Effect of PKC Inhibitors GF109203X and Gö6983 on Increased Permeability of iBRECs Induced by Long-Term Treatment with VEGF165
To study the long-term effects of VEGF165 and PKC inhibitors on cell permeability, we performed TER measurements of iBREC layers. The inhibitors GF109203X and Gö6983 were chosen because their overlapping spectra of specificity covered most PKC isoforms. Confluent monolayers of iBRECs seeded on porous membrane filters were pretreated for 2 hours with GF109203X, Gö6983, or ranibizumab. VEGF165 was then added for 2 days, and changes in the permeability of the cell layers were measured (Fig. 4; Table 2 for summary). Inhibitors alone did not significantly influence the permeability of iBRECs (Fig. 4, t = 2 hours). Within 20 hours after addition of VEGF165, permeability of iBRECs was significantly elevated (Fig. 4, t = 22 hours). Preincubation with ranibizumab completely prevented this VEGF165-induced effect, whereas permeability was not affected by GF109203X or Gö6983 (Fig. 4, t = 22 hours and t = 46 hours). To detect potential changes in the cellular localization of TJ proteins, these were visualized after TER measurements by immunofluorescence staining (Fig. 5). Long-term treatment of iBRECs with VEGF165 led to the delocalization of claudin-1 and occludin from the plasma membrane, whereas other TJ proteins were not affected (Fig. 5, second column from the left). This effect on claudin-1 and occludin was completely reversed or prevented by addition of ranibizumab (Fig. 5, right column). Of interest, pretreatment of iBRECs with GF109203X or Gö6983 did not prevent VEGF-induced delocalization of claudin-1, but did prevent that of occludin (Fig. 5). Cellular localization of the TJ proteins claudin-3 and ZO-1 was not significantly altered (data not shown). 
Figure 4.
 
Inhibition of PKC was not sufficient to prevent VEGF-induced elevation of the permeability of iBREC layers. Confluent iBRECs, cultivated in low-serum medium on porous membrane inserts, were incubated with (A) 1 μM Gö6983 or (B) 1 μM GF109203X or 100 μg/mL ranibizumab for 2 hours, before 100 ng/mL VEGF165 was added for an additional 2 days. TER was then measured at the indicated time points. The shown TERs were normalized in relation to the TER in low-serum medium at t = 0 hours, which was set at 1. Only the VEGF-binding Fab fragment ranibizumab prevented VEGF-induced elevation of iBREC permeability, whereas both PKC inhibitors had no significant effect. *P < 0.02 compared with low-serum medium; **P < 0.02 compared with medium with VEGF165.
Figure 4.
 
Inhibition of PKC was not sufficient to prevent VEGF-induced elevation of the permeability of iBREC layers. Confluent iBRECs, cultivated in low-serum medium on porous membrane inserts, were incubated with (A) 1 μM Gö6983 or (B) 1 μM GF109203X or 100 μg/mL ranibizumab for 2 hours, before 100 ng/mL VEGF165 was added for an additional 2 days. TER was then measured at the indicated time points. The shown TERs were normalized in relation to the TER in low-serum medium at t = 0 hours, which was set at 1. Only the VEGF-binding Fab fragment ranibizumab prevented VEGF-induced elevation of iBREC permeability, whereas both PKC inhibitors had no significant effect. *P < 0.02 compared with low-serum medium; **P < 0.02 compared with medium with VEGF165.

◆ Entries provided

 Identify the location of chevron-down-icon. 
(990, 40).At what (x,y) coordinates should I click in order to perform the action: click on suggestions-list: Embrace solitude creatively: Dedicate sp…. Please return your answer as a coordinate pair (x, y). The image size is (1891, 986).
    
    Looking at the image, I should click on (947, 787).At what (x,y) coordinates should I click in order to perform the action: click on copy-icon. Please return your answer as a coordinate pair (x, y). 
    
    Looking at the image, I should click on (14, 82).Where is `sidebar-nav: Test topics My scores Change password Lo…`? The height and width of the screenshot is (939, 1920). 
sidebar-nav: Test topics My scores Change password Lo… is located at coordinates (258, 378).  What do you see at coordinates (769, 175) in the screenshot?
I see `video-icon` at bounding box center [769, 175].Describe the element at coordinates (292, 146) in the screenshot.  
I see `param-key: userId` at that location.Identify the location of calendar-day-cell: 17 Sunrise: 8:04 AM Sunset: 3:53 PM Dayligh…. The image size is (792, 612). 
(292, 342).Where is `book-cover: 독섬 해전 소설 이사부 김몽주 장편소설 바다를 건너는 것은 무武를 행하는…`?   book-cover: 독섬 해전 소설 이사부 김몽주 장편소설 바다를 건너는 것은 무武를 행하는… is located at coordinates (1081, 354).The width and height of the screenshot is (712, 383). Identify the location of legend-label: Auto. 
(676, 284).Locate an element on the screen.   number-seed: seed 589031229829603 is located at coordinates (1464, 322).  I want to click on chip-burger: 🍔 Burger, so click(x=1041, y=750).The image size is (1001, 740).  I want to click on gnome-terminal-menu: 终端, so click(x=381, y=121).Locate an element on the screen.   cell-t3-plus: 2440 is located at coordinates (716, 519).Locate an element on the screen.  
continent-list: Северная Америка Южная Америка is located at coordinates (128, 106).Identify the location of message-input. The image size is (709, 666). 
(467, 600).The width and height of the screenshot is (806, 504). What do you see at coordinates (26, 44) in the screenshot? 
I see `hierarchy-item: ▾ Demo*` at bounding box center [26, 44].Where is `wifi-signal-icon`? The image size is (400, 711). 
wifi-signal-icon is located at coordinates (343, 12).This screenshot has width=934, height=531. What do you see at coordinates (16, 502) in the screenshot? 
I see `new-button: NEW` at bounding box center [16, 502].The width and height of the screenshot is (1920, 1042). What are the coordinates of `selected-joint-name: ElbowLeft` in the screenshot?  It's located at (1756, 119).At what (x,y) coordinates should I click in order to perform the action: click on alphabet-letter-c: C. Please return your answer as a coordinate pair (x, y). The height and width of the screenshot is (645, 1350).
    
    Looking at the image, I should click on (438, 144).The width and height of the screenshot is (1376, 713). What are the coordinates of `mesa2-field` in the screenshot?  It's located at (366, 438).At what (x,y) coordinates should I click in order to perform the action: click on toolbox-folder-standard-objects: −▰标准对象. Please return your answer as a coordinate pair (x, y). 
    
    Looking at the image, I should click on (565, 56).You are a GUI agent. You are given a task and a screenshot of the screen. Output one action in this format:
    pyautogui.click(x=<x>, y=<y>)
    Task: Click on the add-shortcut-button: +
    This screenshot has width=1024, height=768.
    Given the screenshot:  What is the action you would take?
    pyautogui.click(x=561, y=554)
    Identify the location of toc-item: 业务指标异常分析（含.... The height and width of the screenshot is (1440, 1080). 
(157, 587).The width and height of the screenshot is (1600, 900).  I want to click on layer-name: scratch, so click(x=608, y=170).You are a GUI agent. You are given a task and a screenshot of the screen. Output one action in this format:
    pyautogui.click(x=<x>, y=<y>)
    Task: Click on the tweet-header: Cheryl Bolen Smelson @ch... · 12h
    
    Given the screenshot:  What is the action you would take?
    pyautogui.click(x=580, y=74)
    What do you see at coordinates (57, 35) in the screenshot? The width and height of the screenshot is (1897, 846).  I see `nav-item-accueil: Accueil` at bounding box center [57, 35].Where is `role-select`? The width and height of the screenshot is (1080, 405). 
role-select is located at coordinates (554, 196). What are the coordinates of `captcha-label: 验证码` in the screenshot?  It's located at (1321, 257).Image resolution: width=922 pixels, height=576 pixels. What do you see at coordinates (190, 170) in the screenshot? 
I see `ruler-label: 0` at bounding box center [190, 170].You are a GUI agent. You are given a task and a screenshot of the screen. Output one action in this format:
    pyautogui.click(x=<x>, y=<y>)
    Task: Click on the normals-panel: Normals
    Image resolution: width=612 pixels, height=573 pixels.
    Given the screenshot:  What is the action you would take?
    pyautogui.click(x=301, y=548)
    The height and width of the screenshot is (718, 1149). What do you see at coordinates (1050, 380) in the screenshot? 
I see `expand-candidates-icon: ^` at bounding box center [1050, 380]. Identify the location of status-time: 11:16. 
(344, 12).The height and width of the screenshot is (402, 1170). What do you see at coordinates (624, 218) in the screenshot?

◆ Required action
Continue the passage on how PKC inhibitors affect VEGF165-induced permeability of iBREC layers, starting right after its last sentence.

◆ Output of the task
Figure 5.
 
VEGF-induced delocalization of claudin-1 from the plasma membrane was not prevented by inhibition of PKC. Confluent iBRECs, cultivated in low-serum medium on porous membrane inserts, were incubated with inhibitors of PKC or ranibizumab for 2 hours before VEGF165 was added for an additional 2 days. TJ proteins were then visualized by immunofluorescence staining. Permeabilities of the differently treated iBRECs is provided as additional information (compare with Fig. 4) to show the correlation with expression of TJ proteins. Only the VEGF-inhibitor ranibizumab prevented delocalization of claudin-1, whereas both inhibitors of PKC did not have any significant effect. In contrast, VEGF165-induced loss of plasma membrane-localized occludin was prevented by ranibizumab or GF109203X and also partly by Gö6983. Claudin-5 localization was not significantly affected by VEGF165 or any of the inhibitors tested.
Figure 5.
 
VEGF-induced delocalization of claudin-1 from the plasma membrane was not prevented by inhibition of PKC. Confluent iBRECs, cultivated in low-serum medium on porous membrane inserts, were incubated with inhibitors of PKC or ranibizumab for 2 hours before VEGF165 was added for an additional 2 days. TJ proteins were then visualized by immunofluorescence staining. Permeabilities of the differently treated iBRECs is provided as additional information (compare with Fig. 4) to show the correlation with expression of TJ proteins. Only the VEGF-inhibitor ranibizumab prevented delocalization of claudin-1, whereas both inhibitors of PKC did not have any significant effect. In contrast, VEGF165-induced loss of plasma membrane-localized occludin was prevented by ranibizumab or GF109203X and also partly by Gö6983. Claudin-5 localization was not significantly affected by VEGF165 or any of the inhibitors tested.
Similar experiments in which iBRECs were treated with VEGF165 for 2 days before ranibizumab, GF109203X, or Gö6983 was added for another 24 hours confirmed that VEGF165-induced changes in permeability could be prevented by treatment with ranibizumab but not with any of the PKC inhibitors used.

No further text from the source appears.